El abstencionismo expresa falta de representatividad en el arreglo democrático, puesto que puede reconocerse cierta homogeneidad de características de ingreso, de género o de origen regional en los abstencionistas. Las soluciones para enfrentar el abstencionismo, deben ser, por lo tanto, amplias y diversas. Los órganos electorales que cuentan con la facultad de operar leyes de participación ciudadana tienen posibilidades de convencer a la ciudadanía de que su voto hace una enorme diferencia para el sistema político en su conjunto. El abstencionismo refleja falta de credibilidad en los políticos, alejando al ciudadano de la participación, incrementando la apatía y la indiferencia.

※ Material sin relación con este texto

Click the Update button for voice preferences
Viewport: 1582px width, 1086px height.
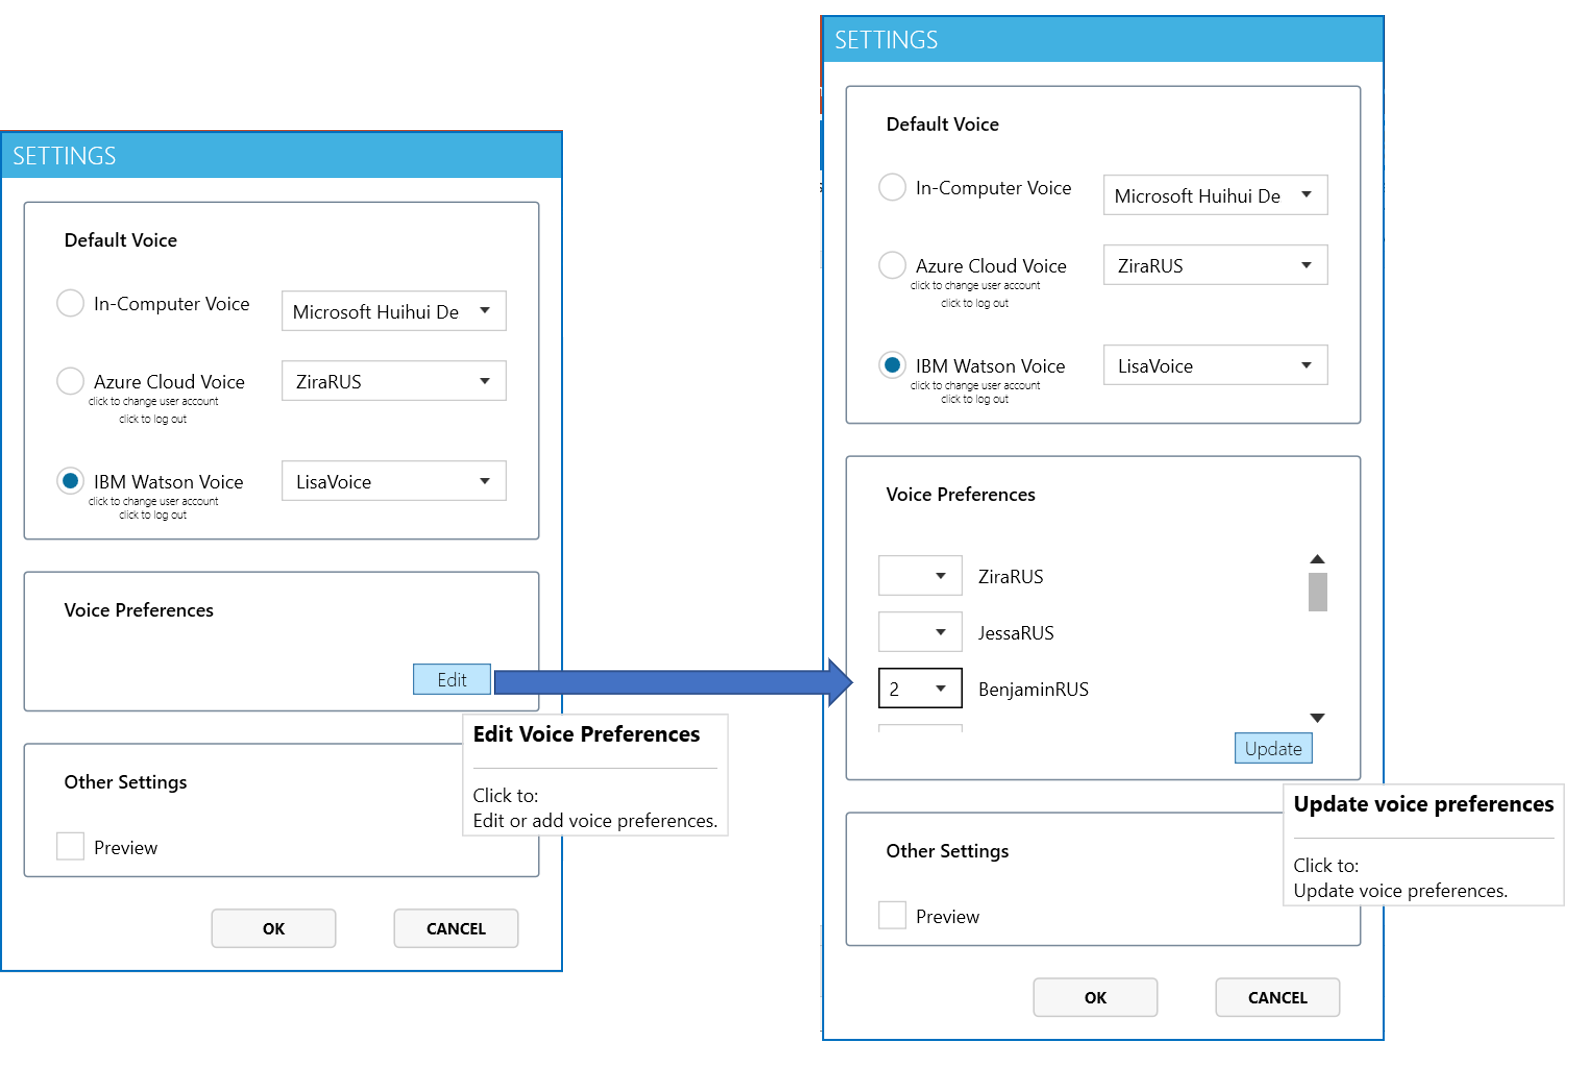tap(1273, 749)
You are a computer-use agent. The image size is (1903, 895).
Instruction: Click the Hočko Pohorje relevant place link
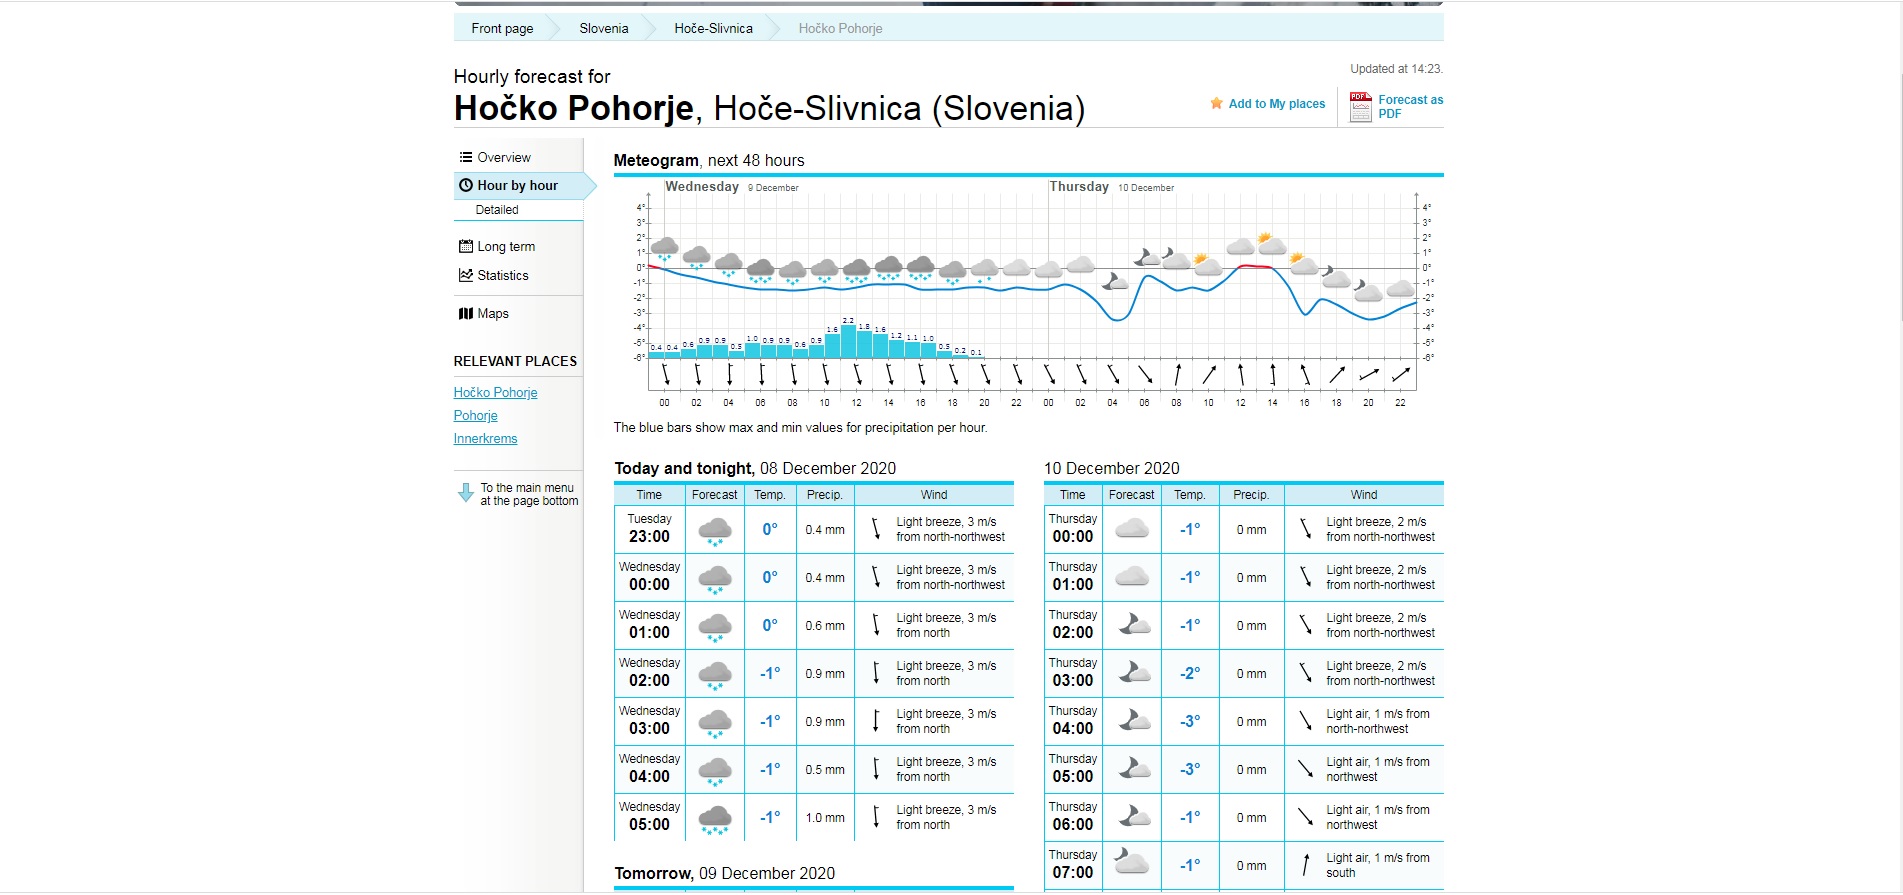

El elevado abstencionismo que observamos, es prueba de un desempeño de los partidos por debajo de las expectativas de los ciudadanos. El agotamiento de su capacidad renovadora, las dificultades para el acceso de los ciudadanos a la contienda electoral, los exagerados gastos de campaña, las tendencias oligárquicas, así como la ausencia de democracia interna en los partidos, son señales preocupantes de nuestro tiempo. El escenario se complica con la percepción ciudadana de que las autoridades electorales se han convertido en apéndices de la partidocracia y de que existen deficiencias en nuestro sistema de justicia electoral. La transición mexicana prometió la integración de un sistema de partidos eficaz, eficiente, moderno y acorde con los reclamos de una sociedad cansada del autoritarismo de los gobernantes.
Actualmente, las luchas internas, la corrupción, la manipulación, la demagogia y el clientelismo, han marginado las aspiraciones ciudadanas de una mejor representación política y de una democracia participativa. El resultado ha sido que las oligarquías partidarias han logrado expropiarle al país su soberanía popular, y a los ciudadanos, su capacidad de decisión. Se fortalece así, la indiferencia ciudadana frente a una política fundada en el espectáculo y sin propuestas, que sólo contribuye a aumentar la separación entre el desarrollo democrático del país, y una clase política que no se encuentra a la altura del momento histórico que vivimos.